§ Texto fornecido:
::::
Quer um desse? Só daqui a pouco

Assim será o Uno Ecology, quando for fabricado em escala industrial

Cortar o cordão umbilical. Se a indústria automobilística está tradicionalmente associada a poluição ambiental e emissão de gás carbônico na atmosfera, as montadoras agora procuram se despir da imagem de vilãs e começam a abraçar a bandeira da sustentabilidade. O primeiro passo é romper com a obrigatoriedade da gasolina e multiplicar alternativas tecnológicas: carro elétrico, solar, movido a etanol, a biodiesel…

Em meio a esse movimento, a FIAT decidiu investir na proposta de fabri­­car um carro-conceito com componen­­­tes ecologicamente corretos. “Tudo co­meçou quando um fornecedor de para-choques nos apresentou um material à base de bagaço de cana, resultado da produção de açúcar e etanol”, diz Peter Fassbender, gerente de Design da montadora. “Não só o aproveitamos, como buscamos incorporar outras tecnologias renováveis e materiais recicláveis.”

“A ideia”, explica Paulo Matos, supervisor de Estratégia de Inovação da empresa, “era fazer uma leitura de como deve ser um automóvel ecológico.” Resultado: apresentado no Michelin Challenge Bibendum de 2010 – encontro anual promovido pelo fabricante de pneus francês Michelin e maior evento internacional para dar visibilidade à mobilidade sustentável –, o protótipo Uno Ecology mostrou que, se o carro ecológico ainda não pode ser visto nas ruas, a tecnologia para fabricá-lo está quase consolidada.

E mais, embora se trate de “um projeto interno, que visa tangibilizar soluções de sustentabilidade, transferindo a tecnologia do protótipo para uma linha de produção somente na medida em que a cadeia de fornecimento for se tornando mais robusta”, como explica Toshizaemom Noce, supervisor de Inovação da FIAT, algumas características reunidas no Uno Ecology começam a aparecer desde já em escala industrial, em modelos novos como o Bravo 2011-2012, que entre outras novidades incorporou o sistema TPMS (Tyre Pressure Monitoring System). Ao emitir um sinal luminoso, esse dispositivo comunica ao motorista que o automóvel está rodando com algum pneu mal calibrado – o que pode acarretar aumento de até 5% no consumo de combustível.

A maior inovação do Uno Ecology está por conta da farta utilização de fibras naturais no acabamento interno. Com bagaço de cana-de-açúcar, por exemplo, fabricaram-se as peças plásticas do automóvel, uma troca que resultou em diminuição do peso total da ordem de 8%, em relação aos modelos convencionais. Ao todo, 5 kg de fibra de vidro foram substituídos pela de cana.

Com a fibra do coco, confeccionaram-se os bancos do carro, dispensando o uso de cerca de 7 kg de espuma de poliuretano – uma substância em grande parte derivada também do petróleo. Com revestimento de látex à guisa de couro ecológico, desenvolveu-se o volante do protótipo. Com PET reciclado, foram feitos os tapetes e o tecido que reveste os bancos do Uno Ecology – um material permeável ao ar, antifungo, reciclável, que permite a recuperação energética plena no final de seu ciclo de vida. No total, 4,5 kg de tecido deram lugar a fibras obtidas a partir da reciclagem de cerca de 30 garrafas PET.
::::
§ Material extraído:
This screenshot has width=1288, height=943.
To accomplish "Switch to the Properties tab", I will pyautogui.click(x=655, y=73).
::::
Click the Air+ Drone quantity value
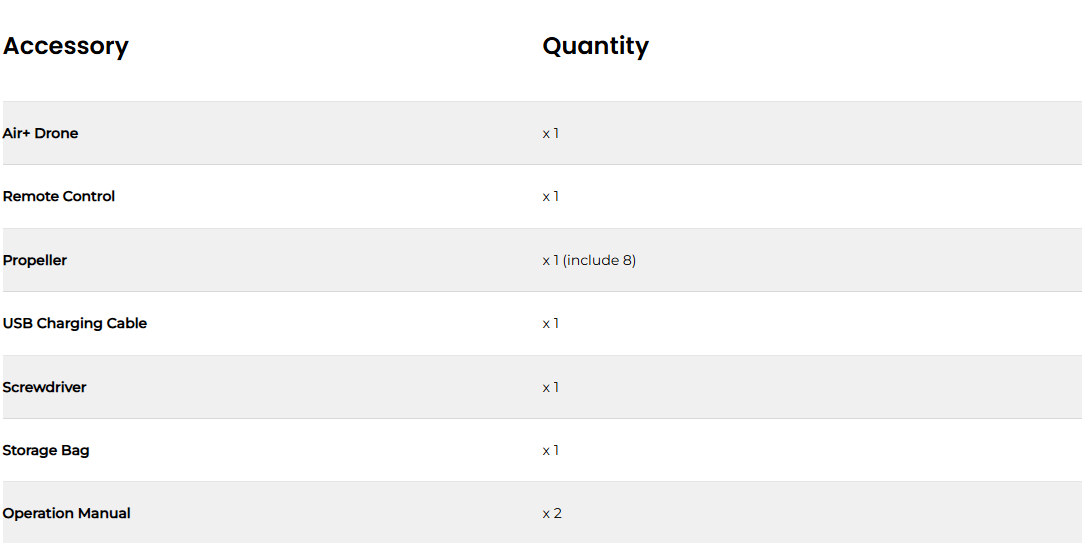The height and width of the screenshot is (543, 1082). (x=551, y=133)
::::
§ Tarefas obrigatórias:
1. Com base no texto sobre o Uno Ecology, explique em uma a três frases o que faz o sistema TPMS e por que ele é importante.
2. Dê sequência ao texto sobre o Uno Ecology a partir do ponto em que ele termina.
As linhas não têm relação com o texto sobre o Uno Ecology.

§ Respostas por tarefa:
1. O TPMS emite um sinal luminoso que avisa o motorista de que o carro está rodando com algum pneu mal calibrado. Isso importa porque um pneu mal calibrado pode aumentar em até 5% o consumo de combustível.

2.
Segundo Toshizaemom Noce, ao todo calculam-se 16,5 kg de material renovável utilizados no protótipo. Mas, ao lado da substituição de matéria-prima originária do petróleo por fontes renováveis, a grande vantagem, segundo ele, está na nova maneira de enxergar o velho estigma da indústria automobilística: “Não olhamos mais a emissão de CO2 como proveniente apenas do escapamento do veículo. O grande diferencial está em levá-la em conta desde a produção dos componentes do carro até seu descarte final”, daí a necessidade de incorporar matéria-prima reciclável, de origem renovável, biodegradável e obtida por meio de um claro compromisso social, ou seja, que absorva o trabalho de coo­pe­rativas.

Motor 1.0
A proposta de reduzir o impacto ambiental do carro-conceito também resultou em inovações mecânicas. No Uno Ecology, o motor 1.0 foi especialmente concebido pela FPT – Powertrain Technologies, para rodar 100% à base de etanol e já sair de fábrica calibrado para consumir apenas esse tipo de combustível, o que lhe confere máximo desempenho energético. Segundo Paulo Matos: “Além de ser fonte de energia renovável, é uma alternativa técnica e economicamente viável que tem a vantagem de proporcionar menos emissões de CO2, em comparação a um motor convencional que utiliza gasolina – isso considerando todo o ciclo, desde o plantio da cana-de-açúcar, passando pelo seu crescimento, quando absorve CO2 durante a fotossíntese, até a utilização do veículo”.

Ainda em relação à mobilidade sustentável, o protótipo contou com dispositivos que ajudam o motor a poupar combustível. É o caso do teto solar fotovoltaico, constituído de células no painel posterior que ajudam a recarregar a bateria, reduzindo o esforço do motor para gerar energia e, consequentemente, economizando gasolina. Projetado para gerar uma potência elétrica de 35 W, levando em consideração uma exposição de oito horas diárias ao sol durante 30 dias, esse teto inspirou o Sky Dome do FIAT Punto, já incorporado ao modelo.

Outra tecnologia visando a economia de combustível, igualmente presente no carro-conceito, é a película anti-infravermelho. Ao reter o calor, ela consegue diminuir a necessidade de usar o ar condicionado na potência máxima, o que representa uma redução do consumo de combustível de, aproximadamente, 1%, em comparação à utilização do ar condicionado na carga total, para manter a mesma temperatura.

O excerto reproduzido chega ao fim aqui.